Apple is facing the heat once again for what it has done several times before: copying a third-party app's feature and then subsequently prohibiting them for having that feature. This time, however, it has led Kaspersky Lab to file an antitrust complaint with the Russian Federal Antimonopoly Service against the company's monopolistic App Store policies.

In a blog post first spotted by 9to5Mac, Kaspersky Lab claims that Apple banned its Kaspersky Safe Kids for iOS app from the App Store for violating its policies, and that Apple found fault with the app only after the company announced its own Screen Time feature in iOS 12.

It's notable that the Safe Kids app made use of configuration profiles (which recently became a point of contention after Facebook and Google were caught abusing it to make users download "spyware" apps in return for gift cards) to allow parents select which apps their kids cannot run, and open web pages only in Kaspersky Safe Kids' built-in secure browser, but these are some of the very parental control features Apple introduced with iOS 12.

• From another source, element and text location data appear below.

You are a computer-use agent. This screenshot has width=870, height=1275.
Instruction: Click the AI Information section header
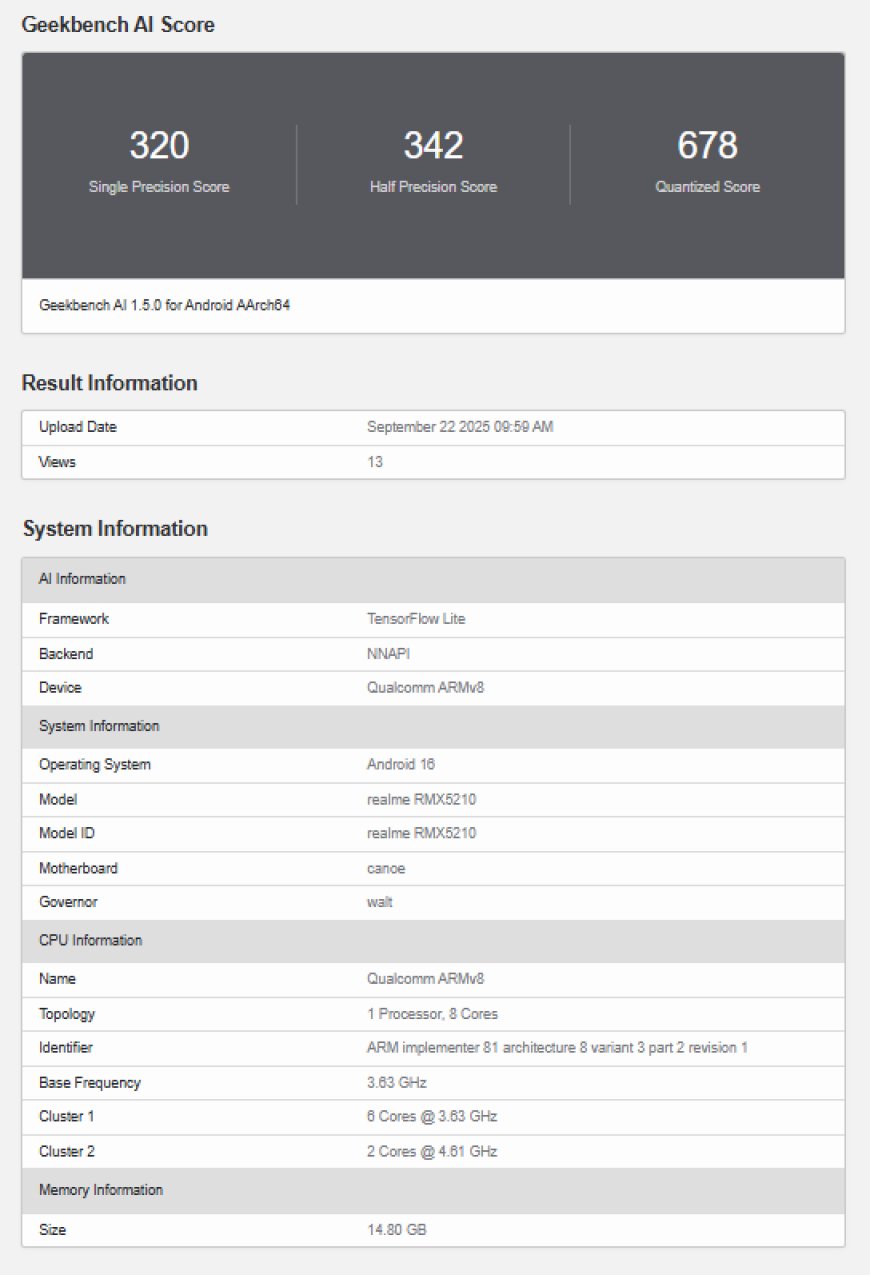(x=82, y=579)
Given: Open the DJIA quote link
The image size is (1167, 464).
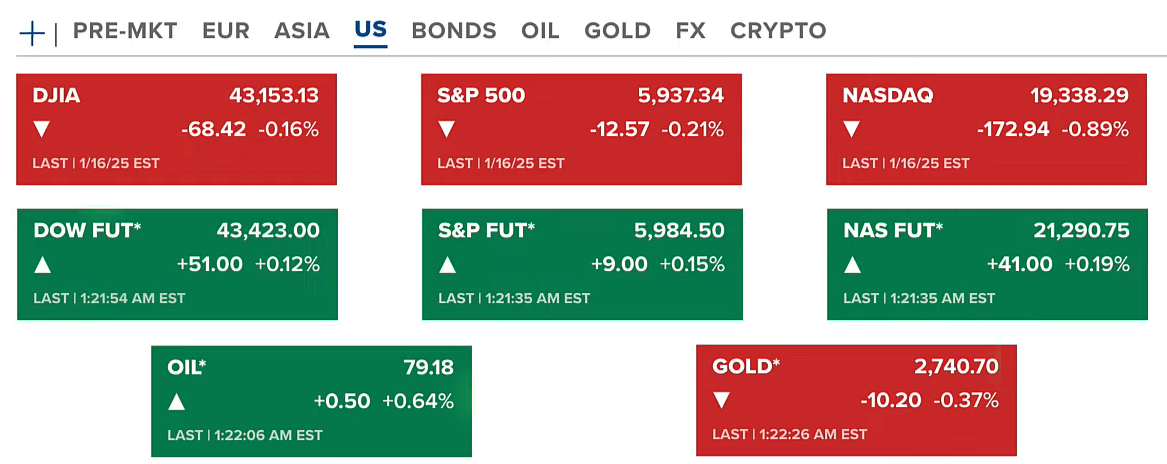Looking at the screenshot, I should [57, 96].
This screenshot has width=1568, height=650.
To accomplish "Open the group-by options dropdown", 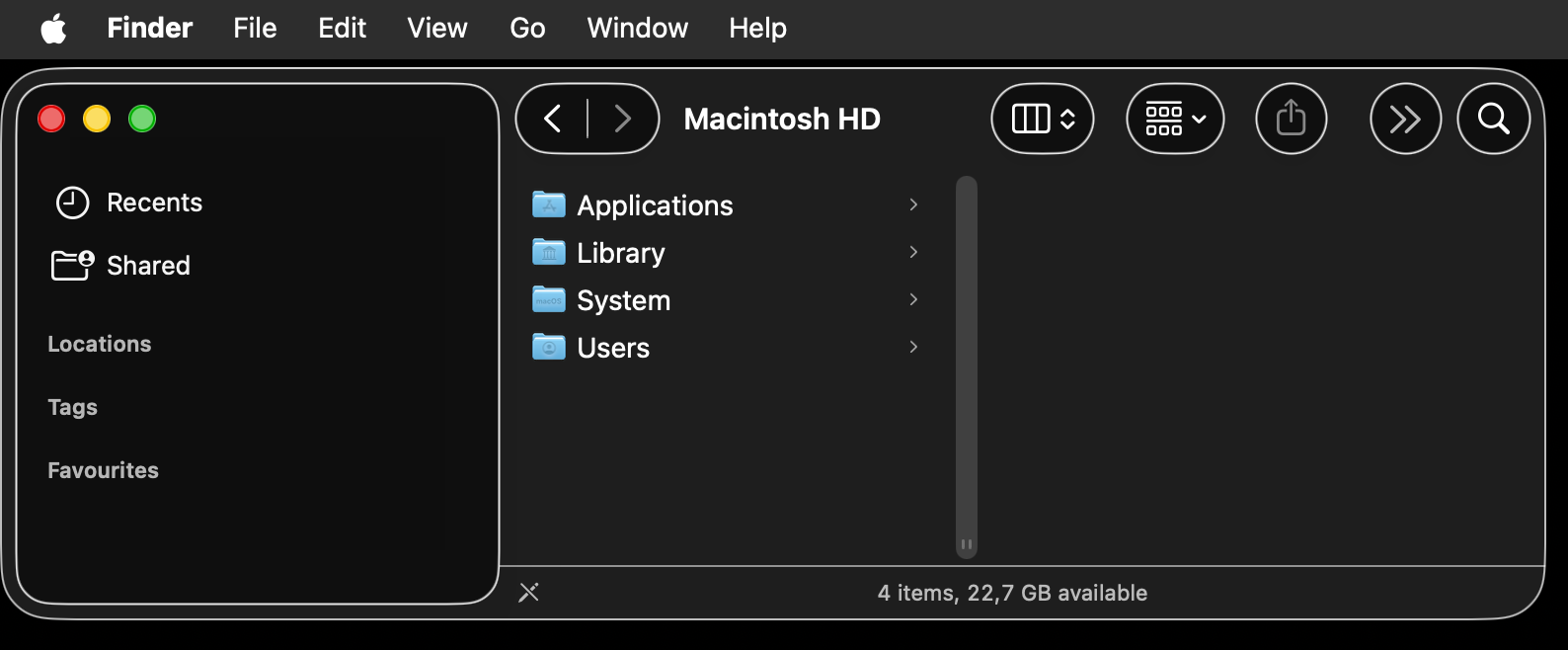I will coord(1175,120).

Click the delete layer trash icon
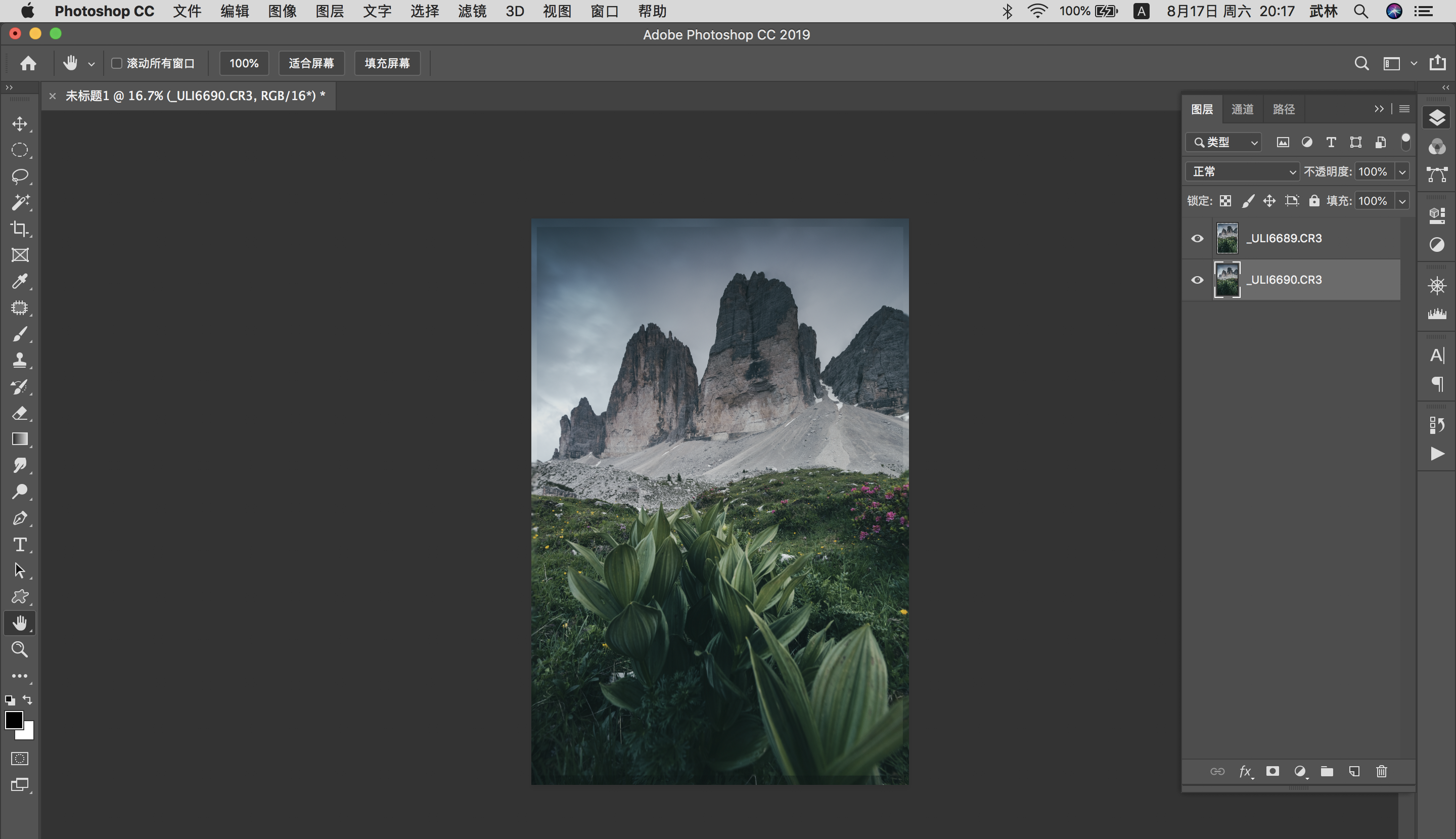point(1381,771)
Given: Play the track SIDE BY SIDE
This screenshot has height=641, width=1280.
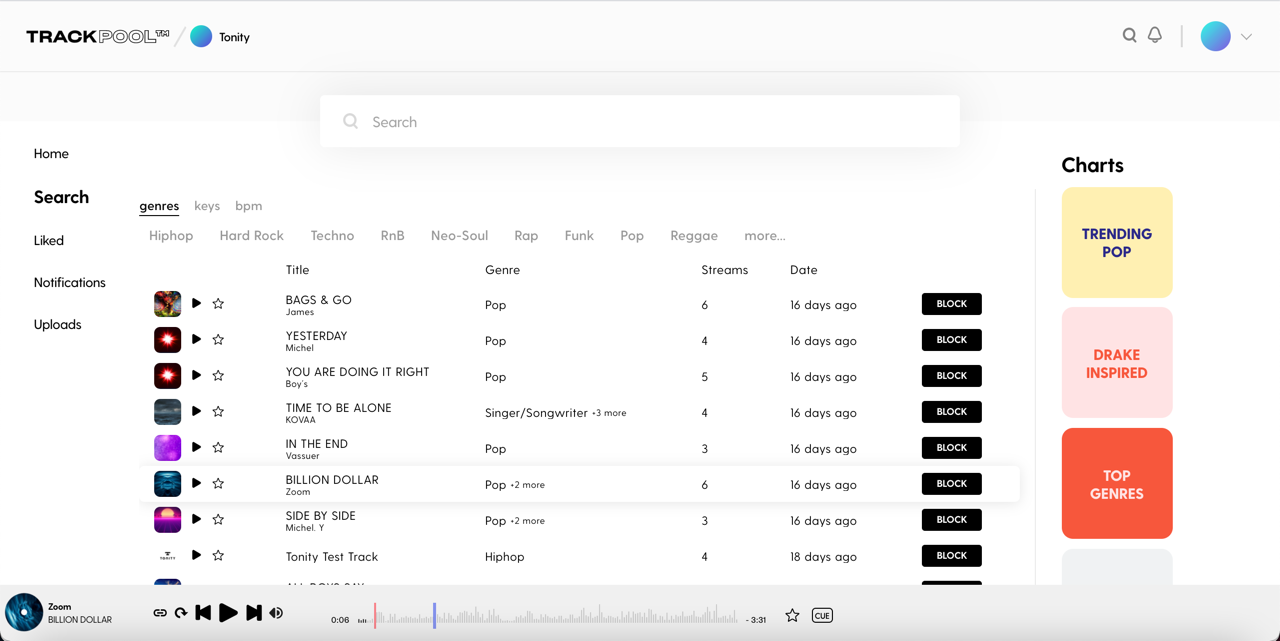Looking at the screenshot, I should pyautogui.click(x=196, y=519).
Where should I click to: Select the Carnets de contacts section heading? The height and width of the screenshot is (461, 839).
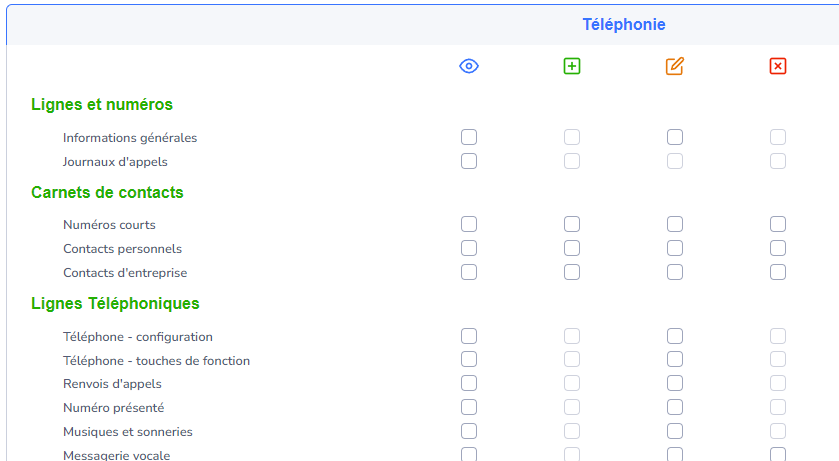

While there is definitely some merit to Apple's decision (use of profiles, while not always malicious, offers potentially devastating access to the device and the content it can access), the problem here is that Apple decided to eliminate competition from the App Store by banning apps that are direct competition to its features. And this isn't the first time, nor will it be the last.

This behaviour is so well-known that the phenomenon has its own name: "Sherlocked." To be sherlocked means to have Apple copy a key product or feature that was previously offered by third-party software and integrate it into its own operating systems or apps, thereby killing the competition in the process.

When Apple launched iOS 9.3, it introduced a new feature called Night Shift that cuts down on nighttime exposure to blue light emitted by iOS devices so as to encourage better sleep. The only problem? The feature was in direct response to a very popular Mac app called f.lux.

f.lux courted App Store troubles right after it released an iOS version of the app, with Apple asking the developers to take down the app for violating the Developer Program Agreement. "f.lux cannot ship an iOS App using the Documented APIs, because the APIs we use are not there. In the last 5 years, we have had numerous conversations with Apple about our product and what would be required to make it work with iOS," wrote co-founders Michael Herf and his wife Lorna.

That's not all. Spotify recently filed a similar antitrust complaint in the E.U. alleging that Apple's so-called Apple Tax — the 30 percent cut on each App Store transaction — gives the company's own services like Apple Music an unfair advantage over its rivals.

Apple is a different kind of monopoly from Facebook and Google in that it may not have the market dominance of the latter two, but by tightly controlling what apps can or cannot make it to the App Store, it has the upper hand in eliminating a third-party service from becoming a serious threat to its business in the future. That isn't to say the App Store app distribution model isn't beneficial.

But as Apple increasingly pivots to a services model, making money off iCloud, Apple Music, Apple Books, Apple Pay, AppleCare+ and most importantly App Store, which also happens to be a platform where others come to sell products that are in direct competition to the Cupertino-based company, the best option to get out of the antitrust complaints coming its way would be to leave the choice to consumers. But will it though?